Today we’ll use a deterministic computation model and an asynchronous, reliable, point-to-point communication model. Here’s what that means.

Deterministic: Every action taken by a server depends only on the prior messages it received. Servers get information from the outside world only in the form of messages. For instance, servers have no access to a notion of time, and they have no access to sources of randomness. The only source of nondeterminism in the system is scheduling order (the order in which servers send messages, and the order in which sent messages are delivered to receive requests).

Point-to-point: Each message is sent from one server to another specific server, and can only be received by its intended recipient.

Asynchronous: Messages can be delivered out of order and may be delayed. This means that a server’s receive request might fail, returning “no message available”, even if a message for that server was waiting to be received. However, messages are never delayed indefinitely; if a server $$n$$ calls the receive action enough times, every waiting message will eventually be delivered.

Reliable: Sent messages are never dropped; every sent message can eventually be received exactly once.

How realistic is this model? Only sort of.

Point-to-point messaging is simply how distributed systems work. Multicast and broadcast messaging primitives (one sender, many receivers) are common in local networks and at lower levels in the networking stack (such as for service discovery), but they are essentially absent from upper layers.
Real-world networks are partially synchronous (messages cannot be delayed indefinitely). This is a nice property achieved in a not-nice way, namely by being unreliable. Internet standards limit the amount of time a packet (i.e., message or segment) may be considered “alive” in the network; for instance, TCP sets the maximum segment lifetime (MSL) to 2 minutes. Networking components are expected to drop any messages that are too old to be delivered.
Real-world networks are not reliable. In addition to dropping messages, networking technologies are allowed to duplicate messages.

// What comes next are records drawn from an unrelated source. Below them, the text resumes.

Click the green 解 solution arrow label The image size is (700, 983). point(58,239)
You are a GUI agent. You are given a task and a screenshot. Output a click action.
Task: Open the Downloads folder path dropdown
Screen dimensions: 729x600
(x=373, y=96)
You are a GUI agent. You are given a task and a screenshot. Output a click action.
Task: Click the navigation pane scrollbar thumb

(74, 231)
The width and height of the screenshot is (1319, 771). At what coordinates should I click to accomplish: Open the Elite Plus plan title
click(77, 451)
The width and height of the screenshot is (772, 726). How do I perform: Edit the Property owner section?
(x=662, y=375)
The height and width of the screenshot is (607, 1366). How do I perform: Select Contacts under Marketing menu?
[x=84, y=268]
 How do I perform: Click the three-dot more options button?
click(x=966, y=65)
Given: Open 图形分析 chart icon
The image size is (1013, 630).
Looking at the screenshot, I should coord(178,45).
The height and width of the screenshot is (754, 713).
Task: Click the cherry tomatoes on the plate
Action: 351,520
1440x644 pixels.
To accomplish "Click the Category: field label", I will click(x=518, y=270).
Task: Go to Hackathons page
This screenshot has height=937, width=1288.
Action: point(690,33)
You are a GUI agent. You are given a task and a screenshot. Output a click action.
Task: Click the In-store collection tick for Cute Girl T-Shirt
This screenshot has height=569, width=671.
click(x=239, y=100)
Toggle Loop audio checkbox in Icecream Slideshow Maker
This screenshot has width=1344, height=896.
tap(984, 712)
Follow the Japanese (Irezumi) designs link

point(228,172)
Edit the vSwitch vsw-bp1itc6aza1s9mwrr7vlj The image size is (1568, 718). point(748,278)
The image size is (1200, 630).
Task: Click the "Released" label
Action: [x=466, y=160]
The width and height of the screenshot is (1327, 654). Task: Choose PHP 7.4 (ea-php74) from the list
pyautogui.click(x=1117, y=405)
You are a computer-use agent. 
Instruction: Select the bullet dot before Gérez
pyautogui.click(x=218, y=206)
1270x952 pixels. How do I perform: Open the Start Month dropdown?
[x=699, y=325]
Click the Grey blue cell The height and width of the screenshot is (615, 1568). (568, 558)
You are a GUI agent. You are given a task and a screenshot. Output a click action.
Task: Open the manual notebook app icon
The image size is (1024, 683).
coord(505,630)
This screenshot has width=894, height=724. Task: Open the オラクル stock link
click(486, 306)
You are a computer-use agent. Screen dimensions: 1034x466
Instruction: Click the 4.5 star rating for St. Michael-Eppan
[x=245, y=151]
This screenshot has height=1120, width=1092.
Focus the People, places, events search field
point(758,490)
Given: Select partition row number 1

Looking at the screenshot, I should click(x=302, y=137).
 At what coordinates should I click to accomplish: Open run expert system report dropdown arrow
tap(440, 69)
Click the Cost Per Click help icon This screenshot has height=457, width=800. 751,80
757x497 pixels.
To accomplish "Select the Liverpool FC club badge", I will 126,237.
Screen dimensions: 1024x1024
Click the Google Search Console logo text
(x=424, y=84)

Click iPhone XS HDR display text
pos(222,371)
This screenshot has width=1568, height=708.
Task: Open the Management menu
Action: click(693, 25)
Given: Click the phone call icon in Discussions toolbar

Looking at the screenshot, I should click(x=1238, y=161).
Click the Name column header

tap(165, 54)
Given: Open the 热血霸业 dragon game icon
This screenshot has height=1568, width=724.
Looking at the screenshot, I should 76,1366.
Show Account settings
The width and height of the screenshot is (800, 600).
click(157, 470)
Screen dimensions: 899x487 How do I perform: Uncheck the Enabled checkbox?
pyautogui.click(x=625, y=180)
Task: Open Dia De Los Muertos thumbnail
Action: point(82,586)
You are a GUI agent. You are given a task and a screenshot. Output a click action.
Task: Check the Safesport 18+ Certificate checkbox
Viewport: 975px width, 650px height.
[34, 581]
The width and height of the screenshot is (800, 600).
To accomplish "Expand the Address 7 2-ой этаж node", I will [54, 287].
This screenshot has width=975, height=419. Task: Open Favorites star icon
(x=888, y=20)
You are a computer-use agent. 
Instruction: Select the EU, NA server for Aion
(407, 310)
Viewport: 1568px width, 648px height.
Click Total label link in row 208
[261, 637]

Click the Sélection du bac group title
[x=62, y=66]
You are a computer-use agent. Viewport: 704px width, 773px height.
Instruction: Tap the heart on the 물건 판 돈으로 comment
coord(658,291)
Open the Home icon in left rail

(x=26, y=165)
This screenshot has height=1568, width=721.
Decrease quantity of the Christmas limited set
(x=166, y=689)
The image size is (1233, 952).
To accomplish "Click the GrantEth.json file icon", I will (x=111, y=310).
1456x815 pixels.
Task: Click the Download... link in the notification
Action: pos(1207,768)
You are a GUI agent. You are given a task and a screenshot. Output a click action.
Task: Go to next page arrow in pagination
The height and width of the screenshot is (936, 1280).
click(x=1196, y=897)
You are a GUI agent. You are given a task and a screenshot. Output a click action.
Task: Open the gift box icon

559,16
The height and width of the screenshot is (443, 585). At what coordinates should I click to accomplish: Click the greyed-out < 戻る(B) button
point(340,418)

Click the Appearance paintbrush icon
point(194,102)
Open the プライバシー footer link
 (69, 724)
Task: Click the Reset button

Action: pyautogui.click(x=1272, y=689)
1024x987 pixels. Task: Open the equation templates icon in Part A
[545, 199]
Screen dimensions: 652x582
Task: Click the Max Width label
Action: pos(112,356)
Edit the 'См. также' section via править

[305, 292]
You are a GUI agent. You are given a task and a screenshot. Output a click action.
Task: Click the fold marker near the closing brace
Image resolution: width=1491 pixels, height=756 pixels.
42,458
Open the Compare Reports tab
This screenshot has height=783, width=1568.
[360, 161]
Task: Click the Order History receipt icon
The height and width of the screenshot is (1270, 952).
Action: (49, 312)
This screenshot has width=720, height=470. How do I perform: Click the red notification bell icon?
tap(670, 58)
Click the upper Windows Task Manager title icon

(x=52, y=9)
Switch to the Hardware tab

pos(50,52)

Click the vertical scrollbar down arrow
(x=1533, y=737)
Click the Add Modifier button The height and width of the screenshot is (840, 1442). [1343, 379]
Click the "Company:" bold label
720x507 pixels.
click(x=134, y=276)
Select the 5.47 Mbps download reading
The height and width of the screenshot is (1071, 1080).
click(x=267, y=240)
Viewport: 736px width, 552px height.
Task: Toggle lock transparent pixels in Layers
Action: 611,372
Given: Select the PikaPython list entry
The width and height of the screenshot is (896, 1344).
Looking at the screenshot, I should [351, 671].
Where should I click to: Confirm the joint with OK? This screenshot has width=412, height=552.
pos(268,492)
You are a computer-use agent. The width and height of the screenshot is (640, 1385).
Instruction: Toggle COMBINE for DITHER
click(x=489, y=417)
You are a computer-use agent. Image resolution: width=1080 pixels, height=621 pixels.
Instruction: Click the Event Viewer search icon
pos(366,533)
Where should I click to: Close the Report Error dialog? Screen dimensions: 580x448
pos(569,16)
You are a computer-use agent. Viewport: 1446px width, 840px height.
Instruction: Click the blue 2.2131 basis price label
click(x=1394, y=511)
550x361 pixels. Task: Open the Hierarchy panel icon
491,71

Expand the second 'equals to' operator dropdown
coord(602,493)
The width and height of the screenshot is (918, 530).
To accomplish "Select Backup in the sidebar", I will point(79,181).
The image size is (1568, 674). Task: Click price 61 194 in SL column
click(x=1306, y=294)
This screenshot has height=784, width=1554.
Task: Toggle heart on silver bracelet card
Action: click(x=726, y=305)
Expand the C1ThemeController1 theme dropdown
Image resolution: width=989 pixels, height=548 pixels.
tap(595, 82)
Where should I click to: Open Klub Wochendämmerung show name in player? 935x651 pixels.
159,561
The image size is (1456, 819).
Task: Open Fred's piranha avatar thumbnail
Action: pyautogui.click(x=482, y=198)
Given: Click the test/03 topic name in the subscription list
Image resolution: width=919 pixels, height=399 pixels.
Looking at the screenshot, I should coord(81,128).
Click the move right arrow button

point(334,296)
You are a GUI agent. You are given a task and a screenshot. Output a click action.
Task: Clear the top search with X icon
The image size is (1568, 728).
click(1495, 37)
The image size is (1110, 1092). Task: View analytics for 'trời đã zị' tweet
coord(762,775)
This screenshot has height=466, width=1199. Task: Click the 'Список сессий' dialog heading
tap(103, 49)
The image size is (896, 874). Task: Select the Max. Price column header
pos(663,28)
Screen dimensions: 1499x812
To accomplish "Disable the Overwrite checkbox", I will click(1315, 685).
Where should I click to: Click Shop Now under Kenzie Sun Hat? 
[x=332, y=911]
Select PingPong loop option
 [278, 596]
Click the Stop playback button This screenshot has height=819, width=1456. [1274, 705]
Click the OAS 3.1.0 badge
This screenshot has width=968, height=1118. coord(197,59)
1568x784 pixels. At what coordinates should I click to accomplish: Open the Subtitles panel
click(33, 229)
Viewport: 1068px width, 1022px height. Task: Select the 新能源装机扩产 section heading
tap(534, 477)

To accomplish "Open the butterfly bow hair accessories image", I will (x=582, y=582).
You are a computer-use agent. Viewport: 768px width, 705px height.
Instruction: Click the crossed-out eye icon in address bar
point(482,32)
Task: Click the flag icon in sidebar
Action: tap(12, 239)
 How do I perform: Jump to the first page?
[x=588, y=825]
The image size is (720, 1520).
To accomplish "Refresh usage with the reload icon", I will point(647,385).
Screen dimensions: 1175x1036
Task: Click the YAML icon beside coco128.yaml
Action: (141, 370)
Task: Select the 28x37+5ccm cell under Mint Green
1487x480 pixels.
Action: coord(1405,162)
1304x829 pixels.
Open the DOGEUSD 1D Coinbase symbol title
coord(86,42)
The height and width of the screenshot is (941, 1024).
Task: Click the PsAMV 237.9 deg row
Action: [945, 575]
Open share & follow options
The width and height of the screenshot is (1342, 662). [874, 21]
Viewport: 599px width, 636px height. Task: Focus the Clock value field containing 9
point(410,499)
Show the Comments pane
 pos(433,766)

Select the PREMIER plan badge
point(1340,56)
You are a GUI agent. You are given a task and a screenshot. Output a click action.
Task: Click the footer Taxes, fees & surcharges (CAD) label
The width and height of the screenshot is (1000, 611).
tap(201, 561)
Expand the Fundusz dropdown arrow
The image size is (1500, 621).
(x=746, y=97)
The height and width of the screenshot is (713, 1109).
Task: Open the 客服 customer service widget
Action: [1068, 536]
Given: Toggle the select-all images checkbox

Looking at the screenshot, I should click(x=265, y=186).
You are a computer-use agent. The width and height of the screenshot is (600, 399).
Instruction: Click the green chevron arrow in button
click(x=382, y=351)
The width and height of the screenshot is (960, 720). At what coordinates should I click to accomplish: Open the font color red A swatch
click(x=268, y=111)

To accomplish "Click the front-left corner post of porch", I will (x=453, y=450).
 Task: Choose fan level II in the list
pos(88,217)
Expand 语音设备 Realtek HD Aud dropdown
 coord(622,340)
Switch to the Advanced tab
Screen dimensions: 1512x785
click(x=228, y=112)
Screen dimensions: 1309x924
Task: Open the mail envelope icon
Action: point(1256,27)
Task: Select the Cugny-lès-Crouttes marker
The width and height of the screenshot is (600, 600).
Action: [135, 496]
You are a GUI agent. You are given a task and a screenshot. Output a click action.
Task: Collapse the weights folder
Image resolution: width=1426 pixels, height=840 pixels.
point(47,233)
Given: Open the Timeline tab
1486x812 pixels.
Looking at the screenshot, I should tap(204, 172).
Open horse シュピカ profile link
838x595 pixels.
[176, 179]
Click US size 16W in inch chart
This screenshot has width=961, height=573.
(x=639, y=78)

Higher-level protocols such as TCP (and, indeed, application-level protocols, such as connection restart timers) can recover some reliability from the underlying network model; TCP ensures that application messages are delivered in order and at most once. That said, underlying networks can and do drop messages.

So this model is both easier and harder to deal with than real-world networks. It’s easier because communication is reliable, but harder because server operation is totally deterministic and messages may be arbitrarily (but not indefinitely) delayed.

Traces

For reasoning purposes, we can identify the state of a distributed computation by a trace of its operations, which means a history of the execution steps of its servers.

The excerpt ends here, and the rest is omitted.